Public Affairs Committee (PAC) says it plans to hold talks with President Joyce Banda and other financial captains on the status of the country’s economy which is currently on its sick bed and requires suitable revival plan.
PAC says, in its advocacy programme, among the financial gurus, it intends to engage with the governor of the Reserve Bank of Malawi (RBM) and the Minister of Finance to look into issues that can save Malawians from further hardships.
In a statement issued on Monday, the interfaith organization says its move follows complaints by majority of Malawians about the prevailing economic torments.
“PAC is aware that most Malawians have complained about the economic hardship.
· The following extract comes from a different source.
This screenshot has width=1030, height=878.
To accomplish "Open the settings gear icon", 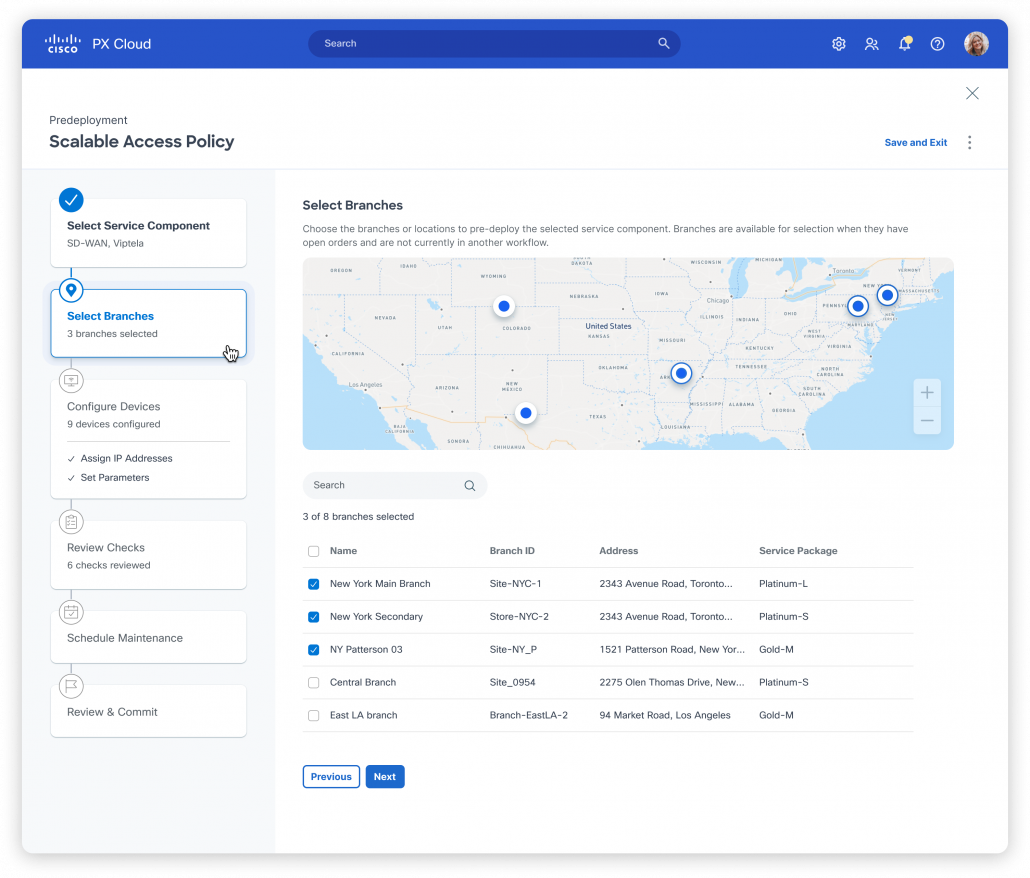I will click(x=839, y=44).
Within its advocacy programme, PAC will engage with Reserve Bank Governor and Minister of Finance prior to engaging the Head of State,” says the statement signed jointly by its acting Chairperson, Sheikh Imuran Shareef Mahommed and Publicity Secretary, Rev Maurice Munthali.
The grouping further says it will continue to tackle constitutional matters in particular the contentious Sections 64 and 65 and other emerging issues.
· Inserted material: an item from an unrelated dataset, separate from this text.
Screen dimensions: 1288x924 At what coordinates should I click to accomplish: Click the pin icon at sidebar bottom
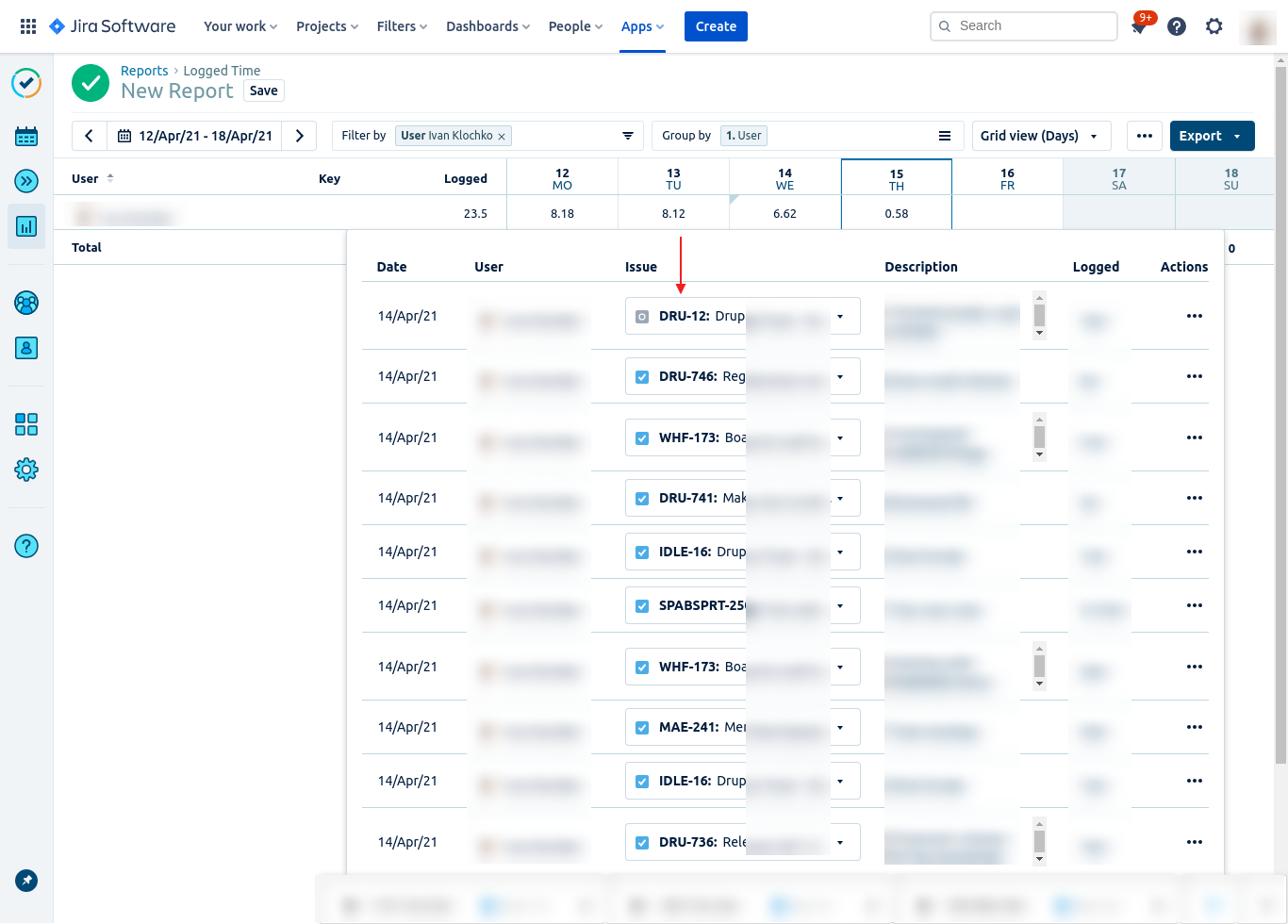[26, 881]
Early last year, PAC, which is an interfaith organization made up of the main Protestant, Catholic and Muslim faith groups in Malawi, gave late President Bingu wa Mutharika a 60-day ultimatum to fix the economy or resign.
Many Malawians are facing acute economic hardships as a result of the touted austerity measures put in place by President Banda such as devaluation and floatation of the kwacha which have resulted in everyday rising costs of basic necessities.
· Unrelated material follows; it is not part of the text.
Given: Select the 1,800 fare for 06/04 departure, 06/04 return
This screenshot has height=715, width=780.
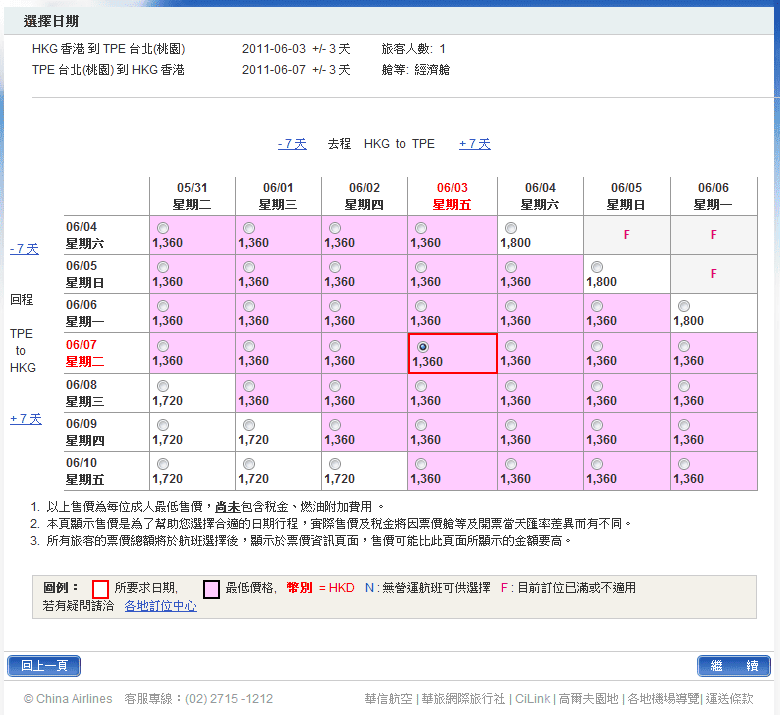Looking at the screenshot, I should pos(511,228).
But since taking over government, President Banda has remained upbeat to turn around the economy, repeatedly claiming that her administration’s policies are producing a robust economic recovery.
Other economic experts both local and international have also backed her economic recovery plans saying she has set a foundation for improved growth.
The Malawi economy is predominantly agricultural, which accounts for about 37 percent of the country’s GDP and 85 percent of export revenues.